EU applicant states find it hard to end aid culture

Series Title
Series Details Vol.4, No.44, 3.12.98, p28
Publication Date 03/12/1998
Content Type

Date: 03/12/1998

By Peter Chapman

WOULD-BE EU member states from central and eastern Europe have a great deal of work to do to break the habit of subsidising their industries, according to a senior European Commission official.

The warning from Asger Petersen, deputy director-general of the Commission's competition department, comes as the accession countries ponder the first results of the Union's screening process designed to gauge their readiness for entry.

This assessment revealed serious problems over state aids in all five of the central and eastern countries in the 'first wave' of applicants: Hungary, Poland, Estonia, the Czech Republic and Slovenia.

Under EU rules, the subsidies paid to industry by governments are strictly controlled to ensure that they do not distort the market.

Petersen, speaking at a conference on state aids in Brussels, said the scale of the problem in the applicant countries from the old Soviet bloc, where state subsidies were the norm, was enormous and they had to overcome a massive cultural hurdle.

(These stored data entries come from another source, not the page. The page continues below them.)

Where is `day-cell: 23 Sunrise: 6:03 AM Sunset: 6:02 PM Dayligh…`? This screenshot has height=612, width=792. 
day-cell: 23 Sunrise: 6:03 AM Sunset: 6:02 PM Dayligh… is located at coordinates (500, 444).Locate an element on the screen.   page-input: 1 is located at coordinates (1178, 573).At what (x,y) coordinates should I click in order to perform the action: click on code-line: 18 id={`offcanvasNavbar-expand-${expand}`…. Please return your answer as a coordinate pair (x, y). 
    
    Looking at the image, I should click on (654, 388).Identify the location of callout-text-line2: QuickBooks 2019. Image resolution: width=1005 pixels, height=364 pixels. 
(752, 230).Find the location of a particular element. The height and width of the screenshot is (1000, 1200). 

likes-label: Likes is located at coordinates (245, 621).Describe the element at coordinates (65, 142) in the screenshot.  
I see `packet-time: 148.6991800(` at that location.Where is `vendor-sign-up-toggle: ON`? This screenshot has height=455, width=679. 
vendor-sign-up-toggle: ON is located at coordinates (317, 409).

"The concept of state aid is for them a very strange thing. It is very difficult for them," he said.

He contrasted this with the efforts of the candidate countries to mirror other parts of the EU rule book, particularly its tough anti-trust regime which regulates the way companies operate.

The Commission has some of the harshest anti-trust regulations in the world, including the power to fine companies up to one-tenth of their turnover for breaches of the rule book. "We are advancing very well with anti-trust, but it is not the same for state aid," said Petersen.

The Commission already has agreements with the front-running candidate countries to phase out many subsidies to key industrial sectors such as coal, steel and shipbuilding.

But member states like the UK still complain that state-subsidised industries in central and eastern Europe (for instance, Poland's steel and household coal sector) are damaging their own firms, which are subjected to the full rigours of the market.

The EU wants to ensure the candidate countries have effective controls in place to ensure these problems are not perpetuated when they join the Union.

Petersen, who recently held talks with officials from the east German Länder in Berlin, also sounded a gloomy note over efforts to tackle state aids within the Union. "The new Länder remain an active area. I must say I am still rather pessimistic over the situation," he said.

Article looks at the question of state aid in the applicant countries of Eastern and Central Europe.